Records for processing:
+++++
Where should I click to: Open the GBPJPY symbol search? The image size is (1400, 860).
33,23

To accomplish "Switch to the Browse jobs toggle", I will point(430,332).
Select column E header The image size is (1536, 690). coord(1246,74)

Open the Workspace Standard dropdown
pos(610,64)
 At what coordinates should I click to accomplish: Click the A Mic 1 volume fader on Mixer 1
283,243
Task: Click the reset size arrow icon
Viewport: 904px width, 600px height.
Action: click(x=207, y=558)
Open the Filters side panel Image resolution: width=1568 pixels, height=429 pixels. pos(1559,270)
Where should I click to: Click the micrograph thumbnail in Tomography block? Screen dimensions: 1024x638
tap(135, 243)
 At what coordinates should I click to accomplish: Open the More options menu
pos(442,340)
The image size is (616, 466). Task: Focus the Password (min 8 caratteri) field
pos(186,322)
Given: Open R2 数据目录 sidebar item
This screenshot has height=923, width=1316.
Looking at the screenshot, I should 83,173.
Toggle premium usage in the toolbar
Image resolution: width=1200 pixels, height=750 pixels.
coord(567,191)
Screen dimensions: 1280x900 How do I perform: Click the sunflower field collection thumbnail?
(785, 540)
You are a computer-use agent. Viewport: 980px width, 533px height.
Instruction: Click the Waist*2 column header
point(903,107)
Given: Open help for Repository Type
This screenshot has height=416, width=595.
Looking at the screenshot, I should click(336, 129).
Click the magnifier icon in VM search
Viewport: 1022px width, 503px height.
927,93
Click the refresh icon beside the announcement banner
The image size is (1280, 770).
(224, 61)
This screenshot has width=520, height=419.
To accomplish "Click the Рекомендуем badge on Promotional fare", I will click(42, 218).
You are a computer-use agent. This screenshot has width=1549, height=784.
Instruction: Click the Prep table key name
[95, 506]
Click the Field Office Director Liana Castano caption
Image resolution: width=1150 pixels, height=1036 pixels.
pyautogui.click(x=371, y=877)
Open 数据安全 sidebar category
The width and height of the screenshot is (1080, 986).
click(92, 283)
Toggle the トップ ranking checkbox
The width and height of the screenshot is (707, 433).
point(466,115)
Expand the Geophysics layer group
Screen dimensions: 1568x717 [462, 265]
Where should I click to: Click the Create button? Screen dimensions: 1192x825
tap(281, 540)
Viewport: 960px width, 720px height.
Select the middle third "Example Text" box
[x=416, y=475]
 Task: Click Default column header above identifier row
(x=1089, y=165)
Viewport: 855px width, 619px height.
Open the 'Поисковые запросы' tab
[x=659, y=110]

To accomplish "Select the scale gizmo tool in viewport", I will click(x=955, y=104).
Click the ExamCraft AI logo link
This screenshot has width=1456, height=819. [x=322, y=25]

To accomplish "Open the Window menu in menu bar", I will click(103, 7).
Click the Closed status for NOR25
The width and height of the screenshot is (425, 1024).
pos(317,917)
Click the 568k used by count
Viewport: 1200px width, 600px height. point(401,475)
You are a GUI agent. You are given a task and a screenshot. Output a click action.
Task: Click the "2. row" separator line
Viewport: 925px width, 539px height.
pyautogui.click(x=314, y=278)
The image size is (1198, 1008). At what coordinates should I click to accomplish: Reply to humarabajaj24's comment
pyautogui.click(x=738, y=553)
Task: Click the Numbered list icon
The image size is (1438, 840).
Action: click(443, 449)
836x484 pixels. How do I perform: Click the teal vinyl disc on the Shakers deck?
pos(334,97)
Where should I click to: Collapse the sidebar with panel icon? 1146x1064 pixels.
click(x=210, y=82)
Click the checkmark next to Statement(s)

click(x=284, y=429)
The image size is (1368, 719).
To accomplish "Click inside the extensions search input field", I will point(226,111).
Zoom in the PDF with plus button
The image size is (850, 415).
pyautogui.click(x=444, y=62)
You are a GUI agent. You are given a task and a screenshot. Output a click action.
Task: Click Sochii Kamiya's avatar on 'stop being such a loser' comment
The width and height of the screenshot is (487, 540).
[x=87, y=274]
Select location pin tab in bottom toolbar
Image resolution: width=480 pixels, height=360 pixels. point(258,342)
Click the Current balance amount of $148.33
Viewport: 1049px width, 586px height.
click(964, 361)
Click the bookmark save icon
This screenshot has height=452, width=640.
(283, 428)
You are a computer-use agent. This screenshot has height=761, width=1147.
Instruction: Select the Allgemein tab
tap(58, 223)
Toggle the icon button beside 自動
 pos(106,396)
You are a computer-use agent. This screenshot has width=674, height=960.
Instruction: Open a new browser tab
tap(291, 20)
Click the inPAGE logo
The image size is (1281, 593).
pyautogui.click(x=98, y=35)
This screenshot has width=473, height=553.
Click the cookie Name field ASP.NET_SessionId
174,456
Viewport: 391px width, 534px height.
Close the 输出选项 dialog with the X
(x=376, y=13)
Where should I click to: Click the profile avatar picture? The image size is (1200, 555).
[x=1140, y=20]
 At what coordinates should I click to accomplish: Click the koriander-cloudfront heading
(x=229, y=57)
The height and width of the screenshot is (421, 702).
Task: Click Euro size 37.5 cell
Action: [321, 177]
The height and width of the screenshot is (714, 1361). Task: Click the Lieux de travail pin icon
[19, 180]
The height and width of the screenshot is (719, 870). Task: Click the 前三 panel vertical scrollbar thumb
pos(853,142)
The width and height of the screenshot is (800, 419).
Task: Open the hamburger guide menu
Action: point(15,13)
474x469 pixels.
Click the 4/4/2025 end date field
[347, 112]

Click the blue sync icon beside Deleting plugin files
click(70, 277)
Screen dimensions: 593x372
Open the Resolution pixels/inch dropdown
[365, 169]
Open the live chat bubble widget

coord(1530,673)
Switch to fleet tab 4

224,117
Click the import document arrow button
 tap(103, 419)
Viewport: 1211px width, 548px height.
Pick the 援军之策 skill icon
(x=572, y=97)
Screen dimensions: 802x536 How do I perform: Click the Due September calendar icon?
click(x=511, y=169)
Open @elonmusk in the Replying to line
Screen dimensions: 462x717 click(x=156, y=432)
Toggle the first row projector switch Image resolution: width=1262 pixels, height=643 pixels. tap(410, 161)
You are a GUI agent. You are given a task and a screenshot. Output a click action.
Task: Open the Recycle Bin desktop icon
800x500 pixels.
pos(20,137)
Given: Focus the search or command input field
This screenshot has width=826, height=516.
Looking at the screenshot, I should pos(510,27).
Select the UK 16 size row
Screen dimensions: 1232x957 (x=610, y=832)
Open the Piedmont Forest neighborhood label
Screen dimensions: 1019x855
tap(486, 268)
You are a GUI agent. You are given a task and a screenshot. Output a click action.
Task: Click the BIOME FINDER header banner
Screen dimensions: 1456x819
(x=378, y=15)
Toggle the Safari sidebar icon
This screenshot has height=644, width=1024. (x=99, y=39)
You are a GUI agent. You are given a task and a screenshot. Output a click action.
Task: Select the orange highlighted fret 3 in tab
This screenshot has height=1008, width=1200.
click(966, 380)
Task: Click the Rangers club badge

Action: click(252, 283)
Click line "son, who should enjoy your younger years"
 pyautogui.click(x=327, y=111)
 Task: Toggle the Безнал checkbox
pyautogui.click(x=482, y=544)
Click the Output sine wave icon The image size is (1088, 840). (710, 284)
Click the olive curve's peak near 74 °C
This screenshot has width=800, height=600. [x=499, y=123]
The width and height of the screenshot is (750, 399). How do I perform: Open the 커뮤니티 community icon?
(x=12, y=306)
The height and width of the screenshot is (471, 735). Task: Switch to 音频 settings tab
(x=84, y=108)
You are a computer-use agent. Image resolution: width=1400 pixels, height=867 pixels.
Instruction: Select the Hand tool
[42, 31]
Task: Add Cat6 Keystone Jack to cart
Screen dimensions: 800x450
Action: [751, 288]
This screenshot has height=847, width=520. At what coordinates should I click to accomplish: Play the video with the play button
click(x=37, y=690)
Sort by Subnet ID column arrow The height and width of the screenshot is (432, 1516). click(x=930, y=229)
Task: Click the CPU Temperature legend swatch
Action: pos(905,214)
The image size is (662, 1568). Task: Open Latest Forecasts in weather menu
+++++
Task description: The lines to extract from the data above begin with the line containing "Where should I click to: Click the micrograph" and end with the line containing "You are a computer-use agent. Viewport: 980px". Extract them exactly, including both.

Exercise solution:
Where should I click to: Click the micrograph thumbnail in Tomography block? Screen dimensions: 1024x638
tap(135, 243)
 At what coordinates should I click to accomplish: Open the More options menu
pos(442,340)
The image size is (616, 466). Task: Focus the Password (min 8 caratteri) field
pos(186,322)
Given: Open R2 数据目录 sidebar item
This screenshot has height=923, width=1316.
Looking at the screenshot, I should 83,173.
Toggle premium usage in the toolbar
Image resolution: width=1200 pixels, height=750 pixels.
coord(567,191)
Screen dimensions: 1280x900 How do I perform: Click the sunflower field collection thumbnail?
(785, 540)
You are a computer-use agent. Viewport: 980px width, 533px height.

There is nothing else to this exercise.